_Dataset entries_:
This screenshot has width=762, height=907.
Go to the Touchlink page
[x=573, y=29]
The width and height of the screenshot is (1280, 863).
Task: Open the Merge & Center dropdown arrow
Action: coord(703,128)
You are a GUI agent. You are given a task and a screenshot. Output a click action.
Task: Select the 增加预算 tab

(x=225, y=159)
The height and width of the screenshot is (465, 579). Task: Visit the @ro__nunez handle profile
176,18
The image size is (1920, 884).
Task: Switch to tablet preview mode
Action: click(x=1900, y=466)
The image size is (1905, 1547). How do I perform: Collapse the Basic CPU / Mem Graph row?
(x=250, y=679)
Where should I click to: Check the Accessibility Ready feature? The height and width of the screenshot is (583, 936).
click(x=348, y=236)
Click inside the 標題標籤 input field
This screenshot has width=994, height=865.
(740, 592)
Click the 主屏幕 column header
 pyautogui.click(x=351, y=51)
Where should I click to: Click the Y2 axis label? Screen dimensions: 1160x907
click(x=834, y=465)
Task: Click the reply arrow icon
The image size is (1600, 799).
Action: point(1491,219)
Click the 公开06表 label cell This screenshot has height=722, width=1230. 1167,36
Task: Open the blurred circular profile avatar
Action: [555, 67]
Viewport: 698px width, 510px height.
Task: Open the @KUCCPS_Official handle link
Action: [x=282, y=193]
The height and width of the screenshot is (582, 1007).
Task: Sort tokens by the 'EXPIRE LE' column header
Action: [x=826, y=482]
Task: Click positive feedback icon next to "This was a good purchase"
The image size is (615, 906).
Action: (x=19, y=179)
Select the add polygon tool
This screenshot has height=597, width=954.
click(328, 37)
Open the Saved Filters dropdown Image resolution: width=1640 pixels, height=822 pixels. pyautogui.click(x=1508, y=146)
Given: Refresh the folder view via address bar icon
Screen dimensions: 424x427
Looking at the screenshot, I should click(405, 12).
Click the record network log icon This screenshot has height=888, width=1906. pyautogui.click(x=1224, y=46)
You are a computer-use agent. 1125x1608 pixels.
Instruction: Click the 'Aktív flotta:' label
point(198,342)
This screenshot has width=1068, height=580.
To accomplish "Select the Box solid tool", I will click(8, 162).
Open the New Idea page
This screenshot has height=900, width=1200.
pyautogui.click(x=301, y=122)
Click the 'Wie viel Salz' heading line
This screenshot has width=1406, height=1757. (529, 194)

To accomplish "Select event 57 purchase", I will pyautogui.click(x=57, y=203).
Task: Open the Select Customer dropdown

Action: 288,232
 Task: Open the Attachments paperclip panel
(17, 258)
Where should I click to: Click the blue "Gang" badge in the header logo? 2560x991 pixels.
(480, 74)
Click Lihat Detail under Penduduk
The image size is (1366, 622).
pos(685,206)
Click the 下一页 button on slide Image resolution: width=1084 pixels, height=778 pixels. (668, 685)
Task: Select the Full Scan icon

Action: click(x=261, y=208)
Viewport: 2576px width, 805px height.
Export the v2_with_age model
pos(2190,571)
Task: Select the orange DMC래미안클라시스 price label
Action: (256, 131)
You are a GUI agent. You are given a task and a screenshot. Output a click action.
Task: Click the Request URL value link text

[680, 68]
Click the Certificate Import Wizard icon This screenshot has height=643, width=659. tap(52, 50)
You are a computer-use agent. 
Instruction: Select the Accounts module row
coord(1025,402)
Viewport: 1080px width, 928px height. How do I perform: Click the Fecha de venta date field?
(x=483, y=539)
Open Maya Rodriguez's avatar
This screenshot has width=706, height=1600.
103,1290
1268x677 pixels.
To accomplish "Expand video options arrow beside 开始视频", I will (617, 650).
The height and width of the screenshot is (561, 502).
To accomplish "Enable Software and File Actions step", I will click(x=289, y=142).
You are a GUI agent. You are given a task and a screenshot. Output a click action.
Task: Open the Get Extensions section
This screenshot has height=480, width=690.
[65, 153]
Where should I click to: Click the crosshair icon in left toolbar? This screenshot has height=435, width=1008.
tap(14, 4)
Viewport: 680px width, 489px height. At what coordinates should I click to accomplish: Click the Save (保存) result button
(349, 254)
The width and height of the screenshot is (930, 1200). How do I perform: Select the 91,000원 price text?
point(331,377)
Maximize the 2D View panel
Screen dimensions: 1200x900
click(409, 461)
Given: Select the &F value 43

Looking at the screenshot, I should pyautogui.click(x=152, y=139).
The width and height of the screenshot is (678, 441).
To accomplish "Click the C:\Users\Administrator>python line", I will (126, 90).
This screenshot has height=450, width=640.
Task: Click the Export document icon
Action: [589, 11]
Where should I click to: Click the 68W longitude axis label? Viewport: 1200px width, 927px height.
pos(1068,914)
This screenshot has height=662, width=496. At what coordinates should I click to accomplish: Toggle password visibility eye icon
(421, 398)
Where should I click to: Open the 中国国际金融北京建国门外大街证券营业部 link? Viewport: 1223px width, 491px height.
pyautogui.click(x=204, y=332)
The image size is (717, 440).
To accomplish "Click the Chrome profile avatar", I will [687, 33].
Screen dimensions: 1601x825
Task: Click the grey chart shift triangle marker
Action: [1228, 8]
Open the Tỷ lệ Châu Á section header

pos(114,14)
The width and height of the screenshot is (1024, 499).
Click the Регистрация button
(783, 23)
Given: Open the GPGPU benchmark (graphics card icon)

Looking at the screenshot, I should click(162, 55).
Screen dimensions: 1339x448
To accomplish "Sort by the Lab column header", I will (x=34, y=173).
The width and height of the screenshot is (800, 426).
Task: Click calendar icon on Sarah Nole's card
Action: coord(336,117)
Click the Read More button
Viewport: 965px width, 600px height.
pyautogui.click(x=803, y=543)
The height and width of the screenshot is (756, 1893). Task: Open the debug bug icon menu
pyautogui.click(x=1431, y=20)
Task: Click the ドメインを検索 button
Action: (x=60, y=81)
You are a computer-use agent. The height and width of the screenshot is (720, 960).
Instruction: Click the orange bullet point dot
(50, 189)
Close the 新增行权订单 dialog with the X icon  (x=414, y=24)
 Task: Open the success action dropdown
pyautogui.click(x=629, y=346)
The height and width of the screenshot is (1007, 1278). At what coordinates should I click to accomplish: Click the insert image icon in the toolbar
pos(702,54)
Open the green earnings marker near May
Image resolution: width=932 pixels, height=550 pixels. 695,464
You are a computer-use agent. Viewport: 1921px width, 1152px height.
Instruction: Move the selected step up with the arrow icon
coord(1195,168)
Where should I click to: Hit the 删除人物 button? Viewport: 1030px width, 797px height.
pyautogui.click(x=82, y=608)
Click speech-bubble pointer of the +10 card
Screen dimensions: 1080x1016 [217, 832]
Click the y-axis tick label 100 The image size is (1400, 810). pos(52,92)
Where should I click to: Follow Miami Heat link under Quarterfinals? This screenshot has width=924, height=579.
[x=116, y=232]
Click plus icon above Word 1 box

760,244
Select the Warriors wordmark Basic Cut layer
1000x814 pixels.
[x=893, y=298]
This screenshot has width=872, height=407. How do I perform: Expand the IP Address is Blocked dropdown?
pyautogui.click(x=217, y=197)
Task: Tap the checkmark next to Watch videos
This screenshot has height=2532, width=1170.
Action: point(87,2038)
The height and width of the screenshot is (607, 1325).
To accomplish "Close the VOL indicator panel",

_Your assignment_: The answer should consist of every line above in which "computer" appears.

_Result of the task_:
You are a computer-use agent. 1125x1608 pixels.
You are a computer-use agent. 
You are a computer-use agent. The height and width of the screenshot is (720, 960).
You are a computer-use agent. Viewport: 1921px width, 1152px height.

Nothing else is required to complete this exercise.